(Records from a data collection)

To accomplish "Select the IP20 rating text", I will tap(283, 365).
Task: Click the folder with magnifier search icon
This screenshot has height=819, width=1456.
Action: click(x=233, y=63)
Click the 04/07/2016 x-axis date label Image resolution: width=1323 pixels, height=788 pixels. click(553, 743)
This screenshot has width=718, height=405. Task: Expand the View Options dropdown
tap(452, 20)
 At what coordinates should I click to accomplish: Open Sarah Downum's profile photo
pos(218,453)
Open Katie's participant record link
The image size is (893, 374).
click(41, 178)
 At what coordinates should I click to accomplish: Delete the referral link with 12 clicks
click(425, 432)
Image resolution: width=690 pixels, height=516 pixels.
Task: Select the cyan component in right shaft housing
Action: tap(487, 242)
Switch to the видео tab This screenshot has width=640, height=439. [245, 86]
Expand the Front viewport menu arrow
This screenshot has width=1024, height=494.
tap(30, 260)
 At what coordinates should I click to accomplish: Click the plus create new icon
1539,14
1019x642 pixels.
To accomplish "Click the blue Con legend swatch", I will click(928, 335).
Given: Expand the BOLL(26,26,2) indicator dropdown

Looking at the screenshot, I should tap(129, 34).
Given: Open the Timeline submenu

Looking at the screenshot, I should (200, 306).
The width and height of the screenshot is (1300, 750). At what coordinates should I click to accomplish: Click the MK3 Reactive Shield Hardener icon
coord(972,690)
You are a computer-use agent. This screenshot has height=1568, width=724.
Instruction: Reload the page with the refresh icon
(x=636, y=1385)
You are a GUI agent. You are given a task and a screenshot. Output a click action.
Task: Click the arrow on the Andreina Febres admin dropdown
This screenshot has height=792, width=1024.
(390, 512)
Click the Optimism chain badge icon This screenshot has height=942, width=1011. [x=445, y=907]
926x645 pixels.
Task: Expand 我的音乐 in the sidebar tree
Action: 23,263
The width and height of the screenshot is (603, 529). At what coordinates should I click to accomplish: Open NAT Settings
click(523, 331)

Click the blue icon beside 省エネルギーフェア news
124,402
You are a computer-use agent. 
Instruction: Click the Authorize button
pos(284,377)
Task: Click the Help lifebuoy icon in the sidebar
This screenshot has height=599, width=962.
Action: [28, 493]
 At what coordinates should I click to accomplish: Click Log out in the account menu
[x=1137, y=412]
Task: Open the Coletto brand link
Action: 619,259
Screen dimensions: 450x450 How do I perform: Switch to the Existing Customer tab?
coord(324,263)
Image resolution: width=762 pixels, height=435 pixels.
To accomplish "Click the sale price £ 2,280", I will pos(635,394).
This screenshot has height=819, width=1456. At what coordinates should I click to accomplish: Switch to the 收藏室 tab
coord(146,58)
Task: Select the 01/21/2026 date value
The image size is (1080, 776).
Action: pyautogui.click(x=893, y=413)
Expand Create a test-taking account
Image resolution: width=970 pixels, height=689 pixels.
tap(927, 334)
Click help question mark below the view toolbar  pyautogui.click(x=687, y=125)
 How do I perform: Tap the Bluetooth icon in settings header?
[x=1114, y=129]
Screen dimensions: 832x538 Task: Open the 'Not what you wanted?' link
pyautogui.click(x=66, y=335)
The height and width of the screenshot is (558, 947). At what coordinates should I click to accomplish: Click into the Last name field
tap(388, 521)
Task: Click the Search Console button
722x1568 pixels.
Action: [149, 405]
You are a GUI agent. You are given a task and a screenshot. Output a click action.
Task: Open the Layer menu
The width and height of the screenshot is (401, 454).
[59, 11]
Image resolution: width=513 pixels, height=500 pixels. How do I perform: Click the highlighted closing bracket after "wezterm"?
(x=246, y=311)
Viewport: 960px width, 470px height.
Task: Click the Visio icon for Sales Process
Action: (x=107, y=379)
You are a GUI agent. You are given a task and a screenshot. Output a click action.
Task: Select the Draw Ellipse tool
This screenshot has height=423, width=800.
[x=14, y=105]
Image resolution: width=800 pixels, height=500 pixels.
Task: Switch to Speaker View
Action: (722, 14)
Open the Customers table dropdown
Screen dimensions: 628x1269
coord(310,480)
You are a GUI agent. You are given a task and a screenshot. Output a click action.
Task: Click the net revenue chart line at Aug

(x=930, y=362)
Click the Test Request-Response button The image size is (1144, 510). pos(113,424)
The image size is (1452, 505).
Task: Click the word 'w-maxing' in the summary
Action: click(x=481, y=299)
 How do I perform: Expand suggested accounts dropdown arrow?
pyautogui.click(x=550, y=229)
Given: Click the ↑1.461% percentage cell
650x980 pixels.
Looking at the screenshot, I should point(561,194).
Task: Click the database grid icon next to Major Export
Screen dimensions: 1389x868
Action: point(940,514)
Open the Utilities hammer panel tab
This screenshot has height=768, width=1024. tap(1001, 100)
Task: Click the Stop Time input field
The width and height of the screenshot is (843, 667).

== ACTIVITY ==
Whichever lines of the data include the word "computer", pull them out.

== RESULT OF THE EXERCISE ==
You are a computer-use agent. This screenshot has height=1568, width=724.
You are a computer-use agent. 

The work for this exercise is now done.